▼

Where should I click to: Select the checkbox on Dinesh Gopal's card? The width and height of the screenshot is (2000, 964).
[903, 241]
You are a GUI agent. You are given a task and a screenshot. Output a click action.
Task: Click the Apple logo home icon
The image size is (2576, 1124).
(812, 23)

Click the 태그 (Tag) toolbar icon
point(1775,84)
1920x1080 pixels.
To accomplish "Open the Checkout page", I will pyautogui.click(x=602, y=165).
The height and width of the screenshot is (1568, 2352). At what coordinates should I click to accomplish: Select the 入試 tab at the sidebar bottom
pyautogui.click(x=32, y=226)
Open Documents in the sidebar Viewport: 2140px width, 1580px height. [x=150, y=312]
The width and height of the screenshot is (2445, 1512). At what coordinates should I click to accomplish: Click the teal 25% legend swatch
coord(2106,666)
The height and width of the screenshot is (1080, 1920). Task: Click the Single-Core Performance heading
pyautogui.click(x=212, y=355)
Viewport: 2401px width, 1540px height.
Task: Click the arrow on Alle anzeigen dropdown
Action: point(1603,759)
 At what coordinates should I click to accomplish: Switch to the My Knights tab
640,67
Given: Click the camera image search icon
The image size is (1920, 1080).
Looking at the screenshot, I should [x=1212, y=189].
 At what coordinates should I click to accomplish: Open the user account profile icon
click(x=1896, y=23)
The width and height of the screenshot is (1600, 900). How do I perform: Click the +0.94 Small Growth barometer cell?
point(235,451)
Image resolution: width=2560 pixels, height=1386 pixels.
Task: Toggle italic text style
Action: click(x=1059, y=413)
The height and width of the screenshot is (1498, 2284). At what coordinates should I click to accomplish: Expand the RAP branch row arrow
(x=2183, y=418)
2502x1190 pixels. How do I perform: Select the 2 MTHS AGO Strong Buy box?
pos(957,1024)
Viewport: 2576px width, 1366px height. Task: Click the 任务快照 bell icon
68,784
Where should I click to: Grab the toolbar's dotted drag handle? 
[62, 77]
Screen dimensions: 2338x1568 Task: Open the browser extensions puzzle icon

▲

Every line from the line containing "2502x1190 pixels. How" to the last line of the material above must be repeated exactly, and no other line.

*PROBLEM SOLUTION*.
2502x1190 pixels. How do I perform: Select the 2 MTHS AGO Strong Buy box?
pos(957,1024)
Viewport: 2576px width, 1366px height. Task: Click the 任务快照 bell icon
68,784
Where should I click to: Grab the toolbar's dotted drag handle? 
[62, 77]
Screen dimensions: 2338x1568 Task: Open the browser extensions puzzle icon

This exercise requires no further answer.